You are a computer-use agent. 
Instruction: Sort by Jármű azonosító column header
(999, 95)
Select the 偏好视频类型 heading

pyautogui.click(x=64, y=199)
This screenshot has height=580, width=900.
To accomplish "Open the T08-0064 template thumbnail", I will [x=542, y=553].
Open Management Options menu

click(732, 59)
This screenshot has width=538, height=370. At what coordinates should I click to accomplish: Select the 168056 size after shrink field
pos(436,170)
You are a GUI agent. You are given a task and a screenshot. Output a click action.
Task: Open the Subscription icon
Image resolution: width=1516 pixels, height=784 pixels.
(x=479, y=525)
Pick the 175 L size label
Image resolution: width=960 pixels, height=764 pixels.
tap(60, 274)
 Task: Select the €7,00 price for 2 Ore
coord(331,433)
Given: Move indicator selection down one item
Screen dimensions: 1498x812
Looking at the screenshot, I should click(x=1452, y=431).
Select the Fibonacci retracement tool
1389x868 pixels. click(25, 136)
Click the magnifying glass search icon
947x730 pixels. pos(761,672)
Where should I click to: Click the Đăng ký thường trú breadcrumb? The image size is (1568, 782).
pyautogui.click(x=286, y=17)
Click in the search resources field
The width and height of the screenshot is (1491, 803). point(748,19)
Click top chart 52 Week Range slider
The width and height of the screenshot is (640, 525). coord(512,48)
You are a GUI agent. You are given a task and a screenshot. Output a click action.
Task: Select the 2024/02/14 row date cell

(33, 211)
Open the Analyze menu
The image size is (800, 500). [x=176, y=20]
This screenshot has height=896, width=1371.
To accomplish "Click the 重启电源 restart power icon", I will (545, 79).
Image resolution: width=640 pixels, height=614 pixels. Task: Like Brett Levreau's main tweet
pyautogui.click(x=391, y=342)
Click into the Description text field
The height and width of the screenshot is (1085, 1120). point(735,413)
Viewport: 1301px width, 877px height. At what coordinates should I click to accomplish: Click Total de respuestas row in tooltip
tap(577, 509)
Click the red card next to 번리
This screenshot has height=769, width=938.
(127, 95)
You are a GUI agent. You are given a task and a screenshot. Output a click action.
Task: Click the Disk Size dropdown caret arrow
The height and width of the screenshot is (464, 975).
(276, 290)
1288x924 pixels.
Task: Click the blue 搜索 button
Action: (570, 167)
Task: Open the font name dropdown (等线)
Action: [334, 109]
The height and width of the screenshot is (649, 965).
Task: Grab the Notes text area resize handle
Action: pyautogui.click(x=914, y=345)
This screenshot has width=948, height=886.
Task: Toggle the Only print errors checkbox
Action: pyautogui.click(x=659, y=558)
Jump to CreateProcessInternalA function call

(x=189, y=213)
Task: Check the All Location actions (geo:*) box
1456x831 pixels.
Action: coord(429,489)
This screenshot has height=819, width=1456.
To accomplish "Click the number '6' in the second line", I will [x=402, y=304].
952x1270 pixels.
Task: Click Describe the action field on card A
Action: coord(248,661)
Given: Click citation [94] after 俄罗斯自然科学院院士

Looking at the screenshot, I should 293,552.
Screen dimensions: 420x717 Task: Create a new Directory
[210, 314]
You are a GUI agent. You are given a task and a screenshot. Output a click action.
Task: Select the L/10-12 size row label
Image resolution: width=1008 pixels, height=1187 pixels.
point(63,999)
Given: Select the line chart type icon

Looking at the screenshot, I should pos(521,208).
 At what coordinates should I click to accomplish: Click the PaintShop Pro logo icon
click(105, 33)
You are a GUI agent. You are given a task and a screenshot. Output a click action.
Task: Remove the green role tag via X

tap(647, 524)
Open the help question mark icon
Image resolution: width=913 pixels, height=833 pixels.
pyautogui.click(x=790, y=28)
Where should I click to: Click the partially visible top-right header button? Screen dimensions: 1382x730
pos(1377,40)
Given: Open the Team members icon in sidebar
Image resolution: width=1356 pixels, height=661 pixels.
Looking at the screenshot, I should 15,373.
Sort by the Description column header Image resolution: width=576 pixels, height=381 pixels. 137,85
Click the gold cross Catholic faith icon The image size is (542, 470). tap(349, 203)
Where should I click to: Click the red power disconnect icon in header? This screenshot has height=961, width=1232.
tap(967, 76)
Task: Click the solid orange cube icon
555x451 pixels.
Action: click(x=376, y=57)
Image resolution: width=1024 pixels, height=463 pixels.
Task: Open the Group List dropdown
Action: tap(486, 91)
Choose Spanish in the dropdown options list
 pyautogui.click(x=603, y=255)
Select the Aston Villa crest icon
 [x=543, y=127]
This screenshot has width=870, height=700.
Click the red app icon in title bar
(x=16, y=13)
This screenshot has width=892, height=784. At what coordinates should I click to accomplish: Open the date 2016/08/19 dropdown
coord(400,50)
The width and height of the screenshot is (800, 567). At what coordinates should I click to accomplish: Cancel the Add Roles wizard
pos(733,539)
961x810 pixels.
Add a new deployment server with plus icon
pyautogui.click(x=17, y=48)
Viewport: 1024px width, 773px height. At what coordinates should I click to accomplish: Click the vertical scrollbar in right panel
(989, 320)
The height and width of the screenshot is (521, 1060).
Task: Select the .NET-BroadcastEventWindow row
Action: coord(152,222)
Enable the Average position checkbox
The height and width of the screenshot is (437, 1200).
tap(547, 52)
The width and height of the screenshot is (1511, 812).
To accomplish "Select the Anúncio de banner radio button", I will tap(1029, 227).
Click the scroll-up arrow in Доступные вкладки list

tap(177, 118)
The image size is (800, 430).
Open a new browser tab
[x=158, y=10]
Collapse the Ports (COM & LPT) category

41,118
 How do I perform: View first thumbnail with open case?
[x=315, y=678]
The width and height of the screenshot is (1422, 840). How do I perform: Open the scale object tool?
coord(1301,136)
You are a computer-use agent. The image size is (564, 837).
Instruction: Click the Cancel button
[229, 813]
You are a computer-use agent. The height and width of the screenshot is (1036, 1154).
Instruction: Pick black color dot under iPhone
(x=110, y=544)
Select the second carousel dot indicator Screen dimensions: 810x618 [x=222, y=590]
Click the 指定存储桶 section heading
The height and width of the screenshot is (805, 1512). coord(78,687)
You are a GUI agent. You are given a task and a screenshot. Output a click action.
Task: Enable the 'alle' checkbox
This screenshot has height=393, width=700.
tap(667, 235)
------------------------------------
■ **Task statement**
All entries must be duplicated exactly, with none left out.

■ **Answer space**
You are a computer-use agent. 
Instruction: Sort by Jármű azonosító column header
(999, 95)
Select the 偏好视频类型 heading

pyautogui.click(x=64, y=199)
This screenshot has height=580, width=900.
To accomplish "Open the T08-0064 template thumbnail", I will [x=542, y=553].
Open Management Options menu

click(732, 59)
This screenshot has width=538, height=370. At what coordinates should I click to accomplish: Select the 168056 size after shrink field
pos(436,170)
You are a GUI agent. You are given a task and a screenshot. Output a click action.
Task: Open the Subscription icon
Image resolution: width=1516 pixels, height=784 pixels.
(x=479, y=525)
Pick the 175 L size label
Image resolution: width=960 pixels, height=764 pixels.
tap(60, 274)
 Task: Select the €7,00 price for 2 Ore
coord(331,433)
Given: Move indicator selection down one item
Screen dimensions: 1498x812
Looking at the screenshot, I should click(x=1452, y=431).
Select the Fibonacci retracement tool
1389x868 pixels. click(25, 136)
Click the magnifying glass search icon
947x730 pixels. pos(761,672)
Where should I click to: Click the Đăng ký thường trú breadcrumb? The image size is (1568, 782).
pyautogui.click(x=286, y=17)
Click in the search resources field
The width and height of the screenshot is (1491, 803). point(748,19)
Click top chart 52 Week Range slider
The width and height of the screenshot is (640, 525). coord(512,48)
You are a GUI agent. You are given a task and a screenshot. Output a click action.
Task: Select the 2024/02/14 row date cell

(33, 211)
Open the Analyze menu
The image size is (800, 500). [x=176, y=20]
This screenshot has height=896, width=1371.
To accomplish "Click the 重启电源 restart power icon", I will (545, 79).
Image resolution: width=640 pixels, height=614 pixels. Task: Like Brett Levreau's main tweet
pyautogui.click(x=391, y=342)
Click into the Description text field
The height and width of the screenshot is (1085, 1120). point(735,413)
Viewport: 1301px width, 877px height. At what coordinates should I click to accomplish: Click Total de respuestas row in tooltip
tap(577, 509)
Click the red card next to 번리
This screenshot has height=769, width=938.
(127, 95)
You are a GUI agent. You are given a task and a screenshot. Output a click action.
Task: Click the Disk Size dropdown caret arrow
The height and width of the screenshot is (464, 975).
(276, 290)
1288x924 pixels.
Task: Click the blue 搜索 button
Action: (570, 167)
Task: Open the font name dropdown (等线)
Action: [334, 109]
The height and width of the screenshot is (649, 965).
Task: Grab the Notes text area resize handle
Action: pyautogui.click(x=914, y=345)
This screenshot has width=948, height=886.
Task: Toggle the Only print errors checkbox
Action: pyautogui.click(x=659, y=558)
Jump to CreateProcessInternalA function call

(x=189, y=213)
Task: Check the All Location actions (geo:*) box
1456x831 pixels.
Action: coord(429,489)
This screenshot has height=819, width=1456.
To accomplish "Click the number '6' in the second line", I will [x=402, y=304].
952x1270 pixels.
Task: Click Describe the action field on card A
Action: coord(248,661)
Given: Click citation [94] after 俄罗斯自然科学院院士

Looking at the screenshot, I should 293,552.
Screen dimensions: 420x717 Task: Create a new Directory
[210, 314]
You are a GUI agent. You are given a task and a screenshot. Output a click action.
Task: Select the L/10-12 size row label
Image resolution: width=1008 pixels, height=1187 pixels.
point(63,999)
Given: Select the line chart type icon

Looking at the screenshot, I should pos(521,208).
 At what coordinates should I click to accomplish: Click the PaintShop Pro logo icon
click(105, 33)
You are a GUI agent. You are given a task and a screenshot. Output a click action.
Task: Remove the green role tag via X

tap(647, 524)
Open the help question mark icon
Image resolution: width=913 pixels, height=833 pixels.
pyautogui.click(x=790, y=28)
Where should I click to: Click the partially visible top-right header button? Screen dimensions: 1382x730
pos(1377,40)
Given: Open the Team members icon in sidebar
Image resolution: width=1356 pixels, height=661 pixels.
Looking at the screenshot, I should 15,373.
Sort by the Description column header Image resolution: width=576 pixels, height=381 pixels. 137,85
Click the gold cross Catholic faith icon The image size is (542, 470). tap(349, 203)
Where should I click to: Click the red power disconnect icon in header? This screenshot has height=961, width=1232.
tap(967, 76)
Task: Click the solid orange cube icon
555x451 pixels.
Action: click(x=376, y=57)
Image resolution: width=1024 pixels, height=463 pixels.
Task: Open the Group List dropdown
Action: tap(486, 91)
Choose Spanish in the dropdown options list
 pyautogui.click(x=603, y=255)
Select the Aston Villa crest icon
 [x=543, y=127]
This screenshot has width=870, height=700.
Click the red app icon in title bar
(x=16, y=13)
This screenshot has width=892, height=784. At what coordinates should I click to accomplish: Open the date 2016/08/19 dropdown
coord(400,50)
The width and height of the screenshot is (800, 567). At what coordinates should I click to accomplish: Cancel the Add Roles wizard
pos(733,539)
961x810 pixels.
Add a new deployment server with plus icon
pyautogui.click(x=17, y=48)
Viewport: 1024px width, 773px height. At what coordinates should I click to accomplish: Click the vertical scrollbar in right panel
(989, 320)
The height and width of the screenshot is (521, 1060).
Task: Select the .NET-BroadcastEventWindow row
Action: coord(152,222)
Enable the Average position checkbox
The height and width of the screenshot is (437, 1200).
tap(547, 52)
The width and height of the screenshot is (1511, 812).
To accomplish "Select the Anúncio de banner radio button", I will tap(1029, 227).
Click the scroll-up arrow in Доступные вкладки list

tap(177, 118)
The image size is (800, 430).
Open a new browser tab
[x=158, y=10]
Collapse the Ports (COM & LPT) category

41,118
 How do I perform: View first thumbnail with open case?
[x=315, y=678]
The width and height of the screenshot is (1422, 840). How do I perform: Open the scale object tool?
coord(1301,136)
You are a computer-use agent. The image size is (564, 837).
Instruction: Click the Cancel button
[229, 813]
You are a computer-use agent. The height and width of the screenshot is (1036, 1154).
Instruction: Pick black color dot under iPhone
(x=110, y=544)
Select the second carousel dot indicator Screen dimensions: 810x618 [x=222, y=590]
Click the 指定存储桶 section heading
The height and width of the screenshot is (805, 1512). coord(78,687)
You are a GUI agent. You are given a task and a screenshot. Output a click action.
Task: Enable the 'alle' checkbox
This screenshot has height=393, width=700.
tap(667, 235)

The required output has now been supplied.